Over the years I have become friends with quite a number of professional Astronomers. I would highly suggest that you take a quick look at the career of Dr. David S. Dearborn on the Lawrence Livermore National Laboratory site. Dave and I spent many long, cold nights working with Dr. John McGraw and Dr. Sumner Starrfield. Dave looked hard at his career and new there was little chance of him getting full tenure at the Univ. of AZ, so he decide to look at his options. He eventually ended up at Lawrence Labs as a Research Physicist, but he was able to pursue his astronomical interests as well as his hobby as an amateur anthropologist. As I said, read about the remarkable career he was able to achieve by just making a few changes in direction.

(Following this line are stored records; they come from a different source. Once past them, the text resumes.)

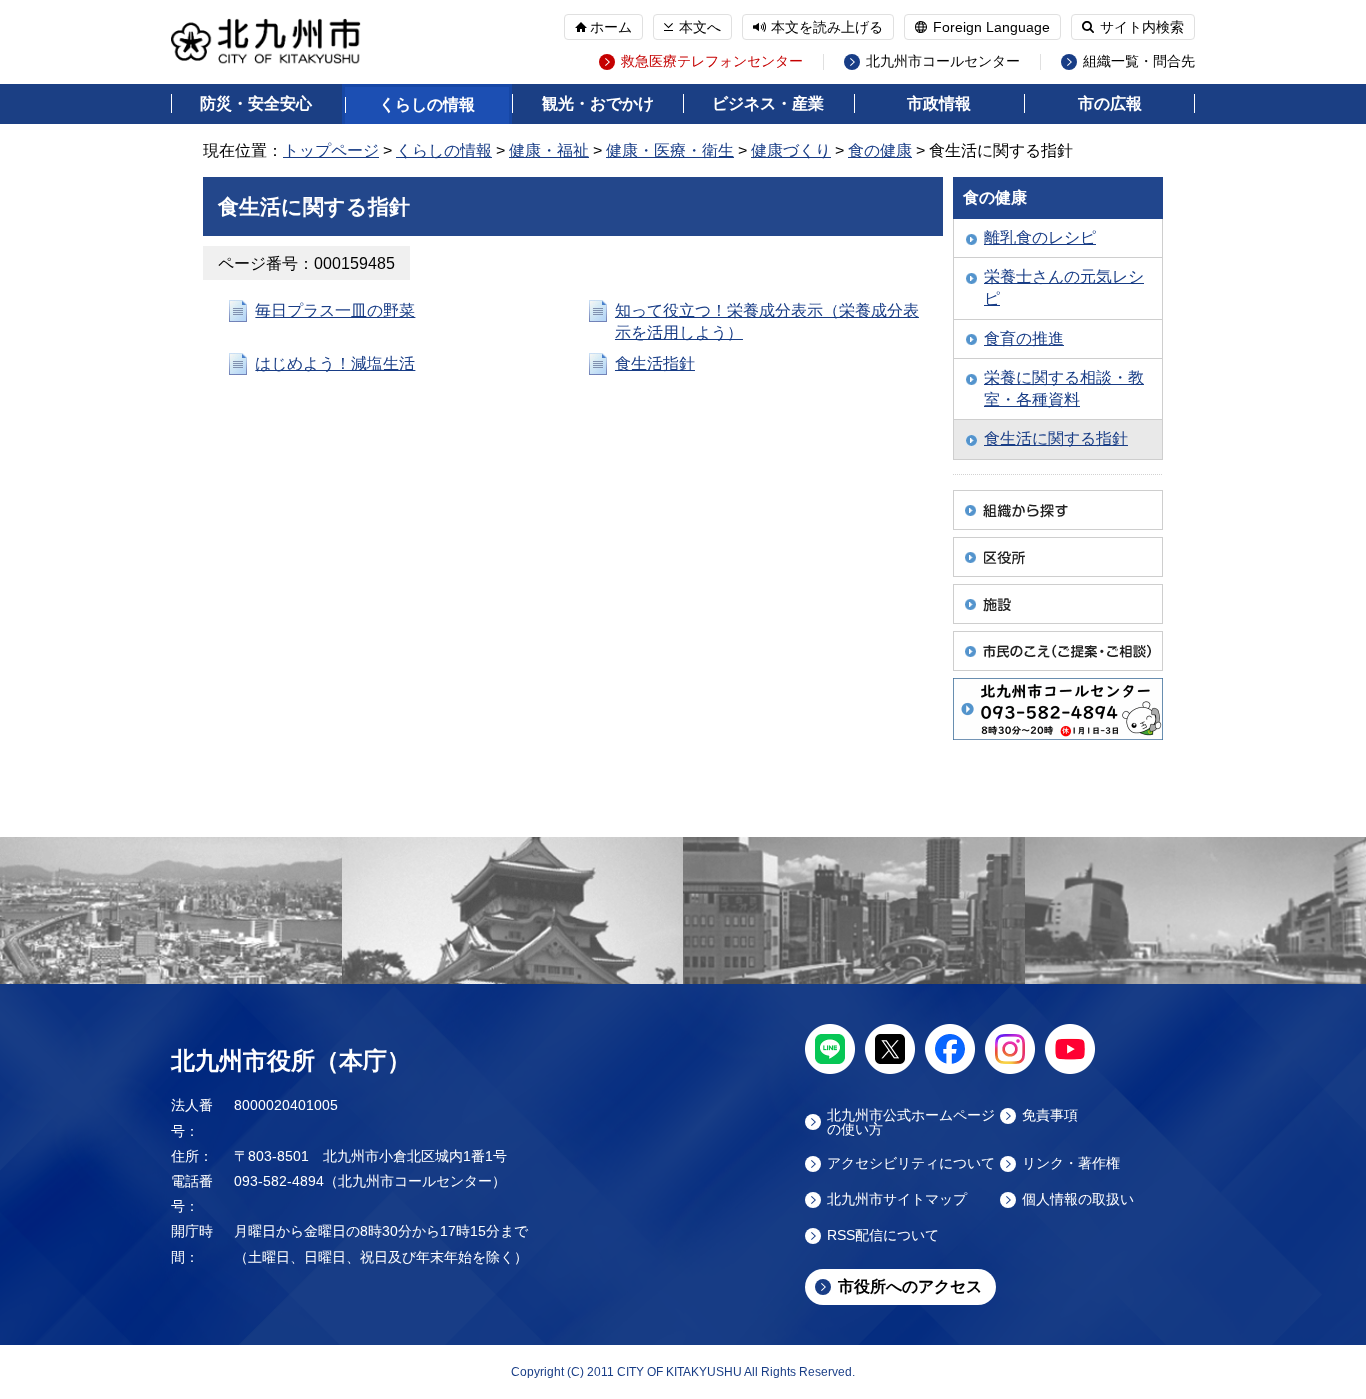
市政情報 (939, 103)
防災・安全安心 (256, 103)
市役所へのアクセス (910, 1286)
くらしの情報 (427, 104)
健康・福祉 (549, 150)
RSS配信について (883, 1235)
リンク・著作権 (1071, 1163)
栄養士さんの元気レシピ (1064, 287)
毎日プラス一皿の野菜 (335, 310)
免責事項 (1050, 1115)
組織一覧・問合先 (1139, 61)
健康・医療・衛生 (670, 150)
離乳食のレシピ (1040, 237)
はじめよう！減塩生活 (335, 363)
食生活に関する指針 (1056, 438)
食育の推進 (1024, 338)
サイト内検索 (1142, 27)
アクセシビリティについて (911, 1163)
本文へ (700, 27)
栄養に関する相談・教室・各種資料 (1064, 388)
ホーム (611, 27)
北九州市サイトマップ (897, 1199)
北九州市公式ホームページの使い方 (911, 1122)
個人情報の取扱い (1078, 1199)
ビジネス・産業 (768, 103)
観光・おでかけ (598, 103)
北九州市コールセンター (943, 61)
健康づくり (791, 150)
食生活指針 (655, 363)
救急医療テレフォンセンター (712, 61)
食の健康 (880, 150)
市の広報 (1110, 103)
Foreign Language (991, 27)
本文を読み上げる (827, 27)
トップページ (331, 150)
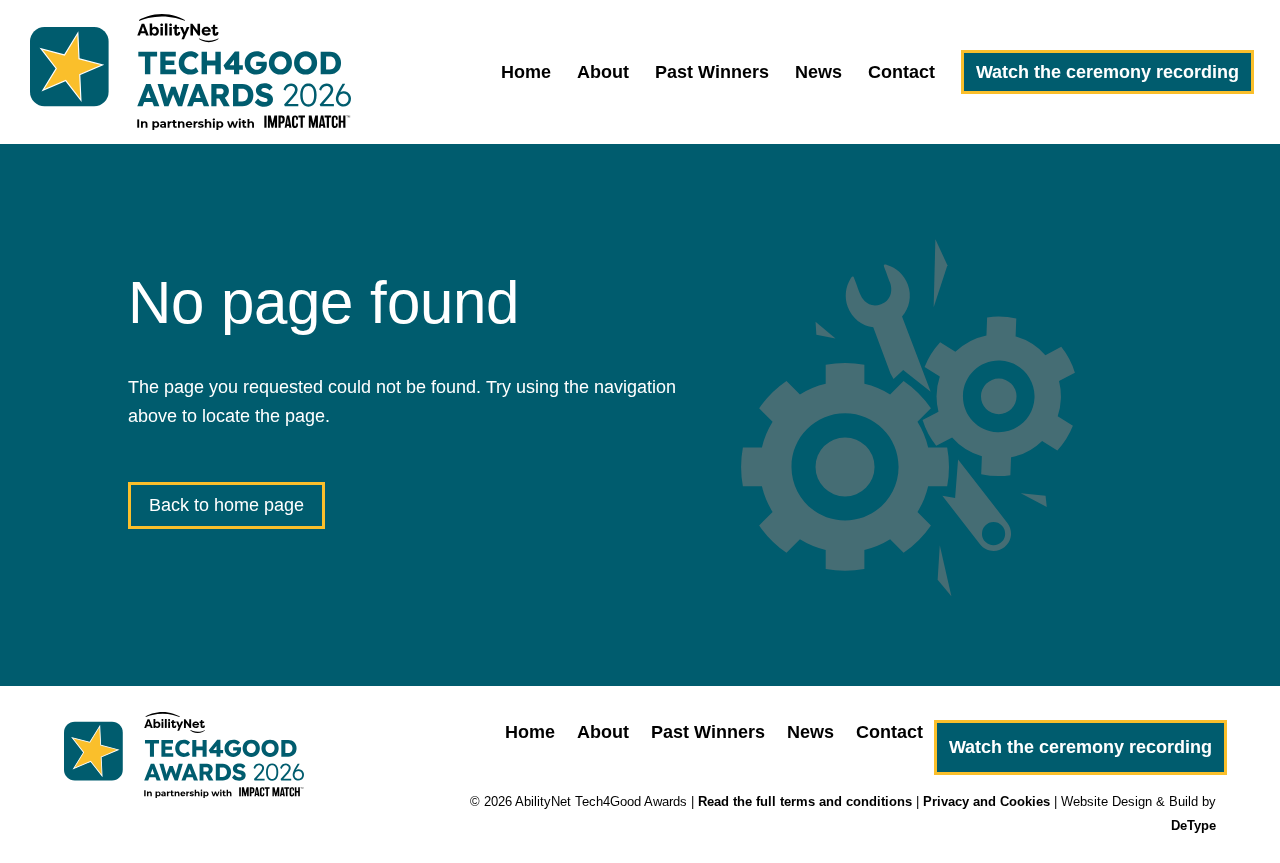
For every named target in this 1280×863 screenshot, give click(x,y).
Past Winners (712, 73)
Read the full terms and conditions (805, 801)
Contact (901, 73)
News (818, 73)
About (603, 73)
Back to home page (226, 505)
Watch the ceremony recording (1107, 72)
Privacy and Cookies (986, 801)
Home (526, 73)
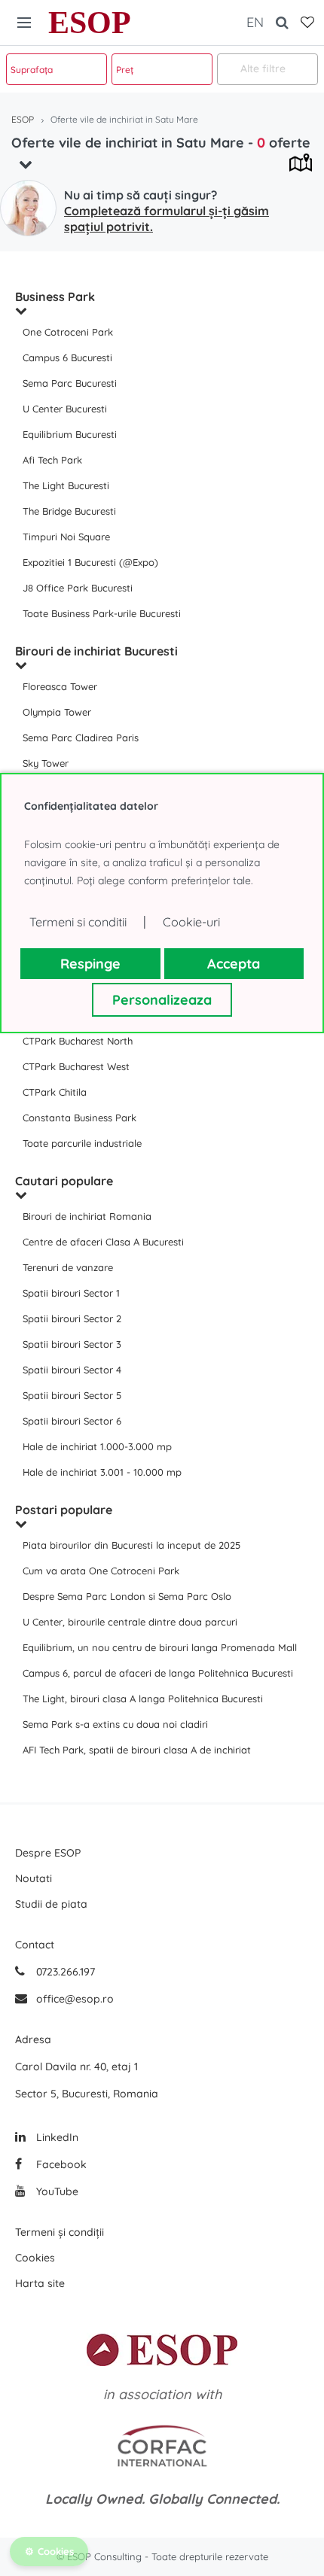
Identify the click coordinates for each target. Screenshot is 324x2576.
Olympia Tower (57, 712)
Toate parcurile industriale (82, 1143)
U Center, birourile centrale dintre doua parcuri (130, 1622)
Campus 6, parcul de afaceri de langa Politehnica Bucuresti (158, 1673)
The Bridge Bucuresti (69, 511)
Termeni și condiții (59, 2232)
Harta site (40, 2283)
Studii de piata (51, 1904)
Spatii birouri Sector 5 (72, 1395)
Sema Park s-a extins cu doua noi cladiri (115, 1724)
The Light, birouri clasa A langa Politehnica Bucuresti (143, 1698)
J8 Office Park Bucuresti (78, 588)
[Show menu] (24, 22)
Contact (34, 1944)
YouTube (55, 2191)
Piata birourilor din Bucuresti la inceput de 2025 (131, 1545)
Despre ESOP (48, 1853)
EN (255, 22)
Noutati (33, 1878)
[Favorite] (307, 22)
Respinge (90, 963)
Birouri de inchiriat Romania (87, 1216)
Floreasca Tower (60, 686)
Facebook (60, 2164)
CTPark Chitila (55, 1092)
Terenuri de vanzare (68, 1267)
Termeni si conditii (78, 921)
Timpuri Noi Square (66, 537)
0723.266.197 (64, 1971)
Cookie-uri (191, 921)
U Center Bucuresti (65, 409)
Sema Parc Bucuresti (70, 383)
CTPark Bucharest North (78, 1041)
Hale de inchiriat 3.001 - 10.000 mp (102, 1472)
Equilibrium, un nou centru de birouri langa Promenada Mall (160, 1647)
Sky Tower (46, 763)
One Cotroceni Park (68, 332)
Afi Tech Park (52, 460)
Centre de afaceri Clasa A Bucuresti (103, 1242)
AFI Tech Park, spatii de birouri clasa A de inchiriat (137, 1750)
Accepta (233, 963)
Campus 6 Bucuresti (67, 357)
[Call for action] (28, 208)
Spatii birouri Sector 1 (71, 1293)
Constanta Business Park (79, 1118)
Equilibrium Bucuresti (70, 434)
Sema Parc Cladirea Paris (81, 737)
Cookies (35, 2257)
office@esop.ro (75, 1999)
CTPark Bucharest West (76, 1066)
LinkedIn (55, 2137)
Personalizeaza (162, 999)
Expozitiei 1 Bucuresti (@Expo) (90, 562)
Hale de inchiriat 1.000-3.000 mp (97, 1446)
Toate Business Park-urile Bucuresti (102, 613)
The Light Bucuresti (66, 485)
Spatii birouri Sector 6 (72, 1421)
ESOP (89, 22)
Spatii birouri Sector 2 (72, 1318)
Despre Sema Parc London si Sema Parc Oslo (127, 1596)
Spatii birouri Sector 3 (72, 1344)
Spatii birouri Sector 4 (72, 1370)
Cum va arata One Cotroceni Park (101, 1571)
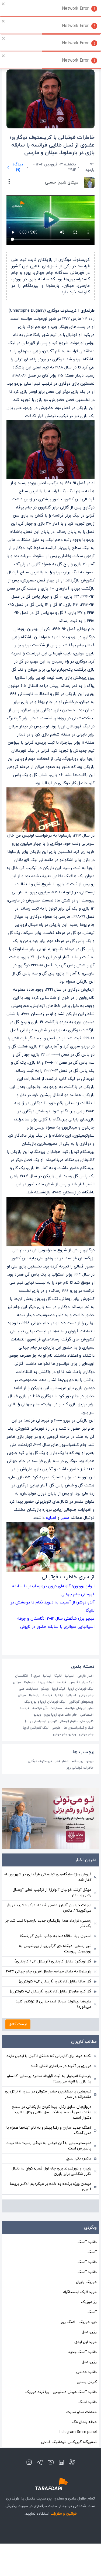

Finally, I'll close with a comment about the question of professional vs amateur. On one of those very cold and completely clouded over nights up on Mt Hopkins in AZ, a good size group of researchers were gathered at the dormitory at the SAO "Whipple Observatory" waiting to see if it might clear. The discussion of amateur vs professional broke out and many different viewpoints were given. Then, Dr. John T. McGraw made a statement that will always stay with me. He said; "Amateurs do what they do because of their love of Astronomy. Professionals are paid to do what they do. Most Professionals are still Amateurs, however, a few are not." Good luck and have fun!

HMF's picture

If you are good at math and enjoy physics astronomy is a definite possibility. However, there are far more positions available physics at this time. As a physicist I have the option of areas to study that include astrophysics. Currently I teach math and physics at a community college. It gives me plenty of time to indulge my interests in astronomy.

KMP's picture
go do research

I was a lot older than you, but I flirted with a career in professional astronomy. At 40+ years old I did feel it was not the right move for me to go get a PhD and fight for a job with the young kids.

But I'd suggest that anyone who thinks they want to be an astronomer should volunteer at your local university in the astronomy department. If you are good with computers and with people, you can find professionals willing to let you work for free. I worked on data from HST, Keck, Gemini. I learned IRAF, wrote C code, analyzed spectra, wrote papers, went to conferences – it was awesome! But in the end I decided to put astronomy back in the hobby category and pursue my dollars elsewhere. Anyone wanna buy some beer?